(Collected data)

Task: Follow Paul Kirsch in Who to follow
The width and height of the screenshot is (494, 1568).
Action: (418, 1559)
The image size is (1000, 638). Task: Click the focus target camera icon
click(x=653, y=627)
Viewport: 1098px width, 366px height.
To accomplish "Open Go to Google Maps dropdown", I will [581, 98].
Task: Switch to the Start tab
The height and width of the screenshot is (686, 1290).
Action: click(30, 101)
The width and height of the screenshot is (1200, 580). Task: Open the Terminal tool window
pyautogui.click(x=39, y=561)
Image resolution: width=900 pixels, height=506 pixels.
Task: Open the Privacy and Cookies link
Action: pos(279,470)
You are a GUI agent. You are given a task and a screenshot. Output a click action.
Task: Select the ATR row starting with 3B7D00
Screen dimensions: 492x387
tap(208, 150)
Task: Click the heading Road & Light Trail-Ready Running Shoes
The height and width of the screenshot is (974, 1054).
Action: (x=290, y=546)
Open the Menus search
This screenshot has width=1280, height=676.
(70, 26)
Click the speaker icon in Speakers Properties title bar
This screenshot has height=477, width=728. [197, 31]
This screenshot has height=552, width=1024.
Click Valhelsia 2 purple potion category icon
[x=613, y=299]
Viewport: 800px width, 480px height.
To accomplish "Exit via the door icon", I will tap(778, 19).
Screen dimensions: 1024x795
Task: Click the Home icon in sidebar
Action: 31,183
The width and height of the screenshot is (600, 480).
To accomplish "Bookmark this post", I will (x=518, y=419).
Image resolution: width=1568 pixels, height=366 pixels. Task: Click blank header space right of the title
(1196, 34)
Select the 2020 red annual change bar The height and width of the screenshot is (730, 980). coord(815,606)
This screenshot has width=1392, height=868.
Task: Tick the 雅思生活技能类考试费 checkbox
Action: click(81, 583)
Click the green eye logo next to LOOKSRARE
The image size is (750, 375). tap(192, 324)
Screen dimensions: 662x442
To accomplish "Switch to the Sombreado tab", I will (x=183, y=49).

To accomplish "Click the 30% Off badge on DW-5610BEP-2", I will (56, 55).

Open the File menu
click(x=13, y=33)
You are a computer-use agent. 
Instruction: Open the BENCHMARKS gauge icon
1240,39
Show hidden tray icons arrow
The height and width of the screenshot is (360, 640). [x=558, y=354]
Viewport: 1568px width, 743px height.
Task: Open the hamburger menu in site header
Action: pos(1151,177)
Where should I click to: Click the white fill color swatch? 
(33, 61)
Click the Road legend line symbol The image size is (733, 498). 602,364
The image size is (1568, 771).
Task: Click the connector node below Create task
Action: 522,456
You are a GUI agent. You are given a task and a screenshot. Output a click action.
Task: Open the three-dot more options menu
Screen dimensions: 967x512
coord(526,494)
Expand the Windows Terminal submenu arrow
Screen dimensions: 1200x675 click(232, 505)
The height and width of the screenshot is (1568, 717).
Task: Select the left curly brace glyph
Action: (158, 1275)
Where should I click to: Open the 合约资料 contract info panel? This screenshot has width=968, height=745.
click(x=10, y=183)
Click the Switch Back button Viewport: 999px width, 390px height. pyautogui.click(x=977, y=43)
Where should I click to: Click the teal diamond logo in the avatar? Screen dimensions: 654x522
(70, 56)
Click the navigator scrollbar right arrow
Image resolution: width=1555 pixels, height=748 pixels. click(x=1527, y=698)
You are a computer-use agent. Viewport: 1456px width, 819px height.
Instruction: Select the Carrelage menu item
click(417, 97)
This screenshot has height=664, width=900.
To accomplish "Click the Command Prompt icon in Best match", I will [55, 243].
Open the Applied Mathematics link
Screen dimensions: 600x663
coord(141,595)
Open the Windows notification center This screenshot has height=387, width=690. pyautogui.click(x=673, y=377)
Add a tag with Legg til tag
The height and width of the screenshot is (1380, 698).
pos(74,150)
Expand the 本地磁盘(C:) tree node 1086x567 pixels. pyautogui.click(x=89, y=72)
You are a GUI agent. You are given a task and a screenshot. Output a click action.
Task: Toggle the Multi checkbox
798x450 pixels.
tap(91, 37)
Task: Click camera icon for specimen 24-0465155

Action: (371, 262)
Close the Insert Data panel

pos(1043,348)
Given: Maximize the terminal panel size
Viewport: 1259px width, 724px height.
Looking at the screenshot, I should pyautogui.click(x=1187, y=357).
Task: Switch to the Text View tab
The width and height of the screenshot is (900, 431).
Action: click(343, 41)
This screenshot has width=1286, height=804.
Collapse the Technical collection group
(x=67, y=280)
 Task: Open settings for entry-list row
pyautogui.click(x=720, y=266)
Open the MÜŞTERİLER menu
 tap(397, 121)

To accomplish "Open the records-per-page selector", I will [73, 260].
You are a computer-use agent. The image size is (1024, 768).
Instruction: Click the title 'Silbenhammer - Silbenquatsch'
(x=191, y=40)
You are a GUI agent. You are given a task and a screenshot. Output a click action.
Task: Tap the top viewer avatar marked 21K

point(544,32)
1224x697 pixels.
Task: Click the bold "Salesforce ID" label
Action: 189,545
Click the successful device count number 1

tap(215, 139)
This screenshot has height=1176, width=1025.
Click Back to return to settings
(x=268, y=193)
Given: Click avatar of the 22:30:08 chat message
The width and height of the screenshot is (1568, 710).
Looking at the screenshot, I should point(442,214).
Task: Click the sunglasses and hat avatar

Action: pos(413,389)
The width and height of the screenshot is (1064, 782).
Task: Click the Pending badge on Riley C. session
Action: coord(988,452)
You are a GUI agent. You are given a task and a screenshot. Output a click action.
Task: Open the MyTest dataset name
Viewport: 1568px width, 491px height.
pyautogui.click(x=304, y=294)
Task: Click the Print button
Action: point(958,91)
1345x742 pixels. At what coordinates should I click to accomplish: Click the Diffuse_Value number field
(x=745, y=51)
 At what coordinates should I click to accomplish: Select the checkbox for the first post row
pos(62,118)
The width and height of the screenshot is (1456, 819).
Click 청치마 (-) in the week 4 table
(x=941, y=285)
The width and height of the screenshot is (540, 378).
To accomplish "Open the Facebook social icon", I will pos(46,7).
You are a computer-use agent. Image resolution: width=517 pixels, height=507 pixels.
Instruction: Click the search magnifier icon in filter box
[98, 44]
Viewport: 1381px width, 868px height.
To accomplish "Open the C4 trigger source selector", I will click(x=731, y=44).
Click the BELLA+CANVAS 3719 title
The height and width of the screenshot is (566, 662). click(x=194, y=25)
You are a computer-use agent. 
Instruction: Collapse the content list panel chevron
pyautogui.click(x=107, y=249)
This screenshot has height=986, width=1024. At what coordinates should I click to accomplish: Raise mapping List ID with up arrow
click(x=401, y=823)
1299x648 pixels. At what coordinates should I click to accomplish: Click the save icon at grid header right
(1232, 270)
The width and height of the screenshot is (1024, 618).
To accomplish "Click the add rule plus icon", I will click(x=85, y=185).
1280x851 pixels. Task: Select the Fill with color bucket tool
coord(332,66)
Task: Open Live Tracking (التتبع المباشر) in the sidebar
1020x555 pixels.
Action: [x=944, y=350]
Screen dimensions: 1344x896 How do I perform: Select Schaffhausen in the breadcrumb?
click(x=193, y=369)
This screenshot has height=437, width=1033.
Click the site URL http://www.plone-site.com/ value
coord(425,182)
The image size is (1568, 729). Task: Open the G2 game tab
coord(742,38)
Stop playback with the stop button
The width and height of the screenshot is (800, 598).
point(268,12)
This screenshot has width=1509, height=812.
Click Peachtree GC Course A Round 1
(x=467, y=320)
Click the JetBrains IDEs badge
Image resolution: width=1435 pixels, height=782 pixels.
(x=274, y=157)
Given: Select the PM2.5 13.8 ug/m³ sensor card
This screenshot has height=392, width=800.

DIRECTIONS: What lines in the entries contain "Switch"? Report each one by copying it.

EXERCISE RESULT:
Task: Switch to the Start tab
To accomplish "Switch to the Sombreado tab", I will (x=183, y=49).
Click the Switch Back button Viewport: 999px width, 390px height. pyautogui.click(x=977, y=43)
Task: Switch to the Text View tab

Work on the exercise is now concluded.